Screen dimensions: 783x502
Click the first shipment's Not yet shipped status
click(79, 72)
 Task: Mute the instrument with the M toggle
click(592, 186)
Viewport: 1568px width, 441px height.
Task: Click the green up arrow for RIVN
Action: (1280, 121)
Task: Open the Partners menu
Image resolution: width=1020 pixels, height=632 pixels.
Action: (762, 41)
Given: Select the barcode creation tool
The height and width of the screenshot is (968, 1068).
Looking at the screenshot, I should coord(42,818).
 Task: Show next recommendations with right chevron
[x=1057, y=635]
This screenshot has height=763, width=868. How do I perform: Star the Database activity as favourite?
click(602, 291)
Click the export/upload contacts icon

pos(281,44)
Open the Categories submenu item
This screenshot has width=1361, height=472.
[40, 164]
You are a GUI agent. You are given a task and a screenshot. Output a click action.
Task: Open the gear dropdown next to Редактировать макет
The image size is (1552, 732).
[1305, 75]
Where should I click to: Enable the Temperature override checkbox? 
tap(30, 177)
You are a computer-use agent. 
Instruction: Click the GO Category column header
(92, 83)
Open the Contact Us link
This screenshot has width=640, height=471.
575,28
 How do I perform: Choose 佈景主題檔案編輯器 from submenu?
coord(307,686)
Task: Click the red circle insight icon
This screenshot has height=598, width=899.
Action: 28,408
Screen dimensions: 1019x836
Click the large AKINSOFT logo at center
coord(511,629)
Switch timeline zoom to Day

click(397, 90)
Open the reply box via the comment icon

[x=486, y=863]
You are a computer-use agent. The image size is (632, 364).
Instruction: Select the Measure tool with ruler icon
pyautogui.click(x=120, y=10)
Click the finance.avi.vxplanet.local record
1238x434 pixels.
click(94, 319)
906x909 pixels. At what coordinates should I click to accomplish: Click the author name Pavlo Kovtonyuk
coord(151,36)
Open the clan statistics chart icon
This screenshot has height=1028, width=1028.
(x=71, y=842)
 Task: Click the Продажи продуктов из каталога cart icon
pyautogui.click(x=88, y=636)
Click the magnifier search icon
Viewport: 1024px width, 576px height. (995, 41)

________________________

→ **What is expected**
Each line of the listing is to be output verbatim.

→ **Finished task**
Screen dimensions: 783x502
Click the first shipment's Not yet shipped status
click(79, 72)
 Task: Mute the instrument with the M toggle
click(592, 186)
Viewport: 1568px width, 441px height.
Task: Click the green up arrow for RIVN
Action: (1280, 121)
Task: Open the Partners menu
Image resolution: width=1020 pixels, height=632 pixels.
Action: (762, 41)
Given: Select the barcode creation tool
The height and width of the screenshot is (968, 1068).
Looking at the screenshot, I should coord(42,818).
 Task: Show next recommendations with right chevron
[x=1057, y=635]
This screenshot has height=763, width=868. How do I perform: Star the Database activity as favourite?
click(602, 291)
Click the export/upload contacts icon

pos(281,44)
Open the Categories submenu item
This screenshot has width=1361, height=472.
[40, 164]
You are a GUI agent. You are given a task and a screenshot. Output a click action.
Task: Open the gear dropdown next to Редактировать макет
The image size is (1552, 732).
[1305, 75]
Where should I click to: Enable the Temperature override checkbox? 
tap(30, 177)
You are a computer-use agent. 
Instruction: Click the GO Category column header
(92, 83)
Open the Contact Us link
This screenshot has width=640, height=471.
575,28
 How do I perform: Choose 佈景主題檔案編輯器 from submenu?
coord(307,686)
Task: Click the red circle insight icon
This screenshot has height=598, width=899.
Action: 28,408
Screen dimensions: 1019x836
Click the large AKINSOFT logo at center
coord(511,629)
Switch timeline zoom to Day

click(397, 90)
Open the reply box via the comment icon

[x=486, y=863]
You are a computer-use agent. The image size is (632, 364).
Instruction: Select the Measure tool with ruler icon
pyautogui.click(x=120, y=10)
Click the finance.avi.vxplanet.local record
1238x434 pixels.
click(94, 319)
906x909 pixels. At what coordinates should I click to accomplish: Click the author name Pavlo Kovtonyuk
coord(151,36)
Open the clan statistics chart icon
This screenshot has height=1028, width=1028.
(x=71, y=842)
 Task: Click the Продажи продуктов из каталога cart icon
pyautogui.click(x=88, y=636)
Click the magnifier search icon
Viewport: 1024px width, 576px height. (995, 41)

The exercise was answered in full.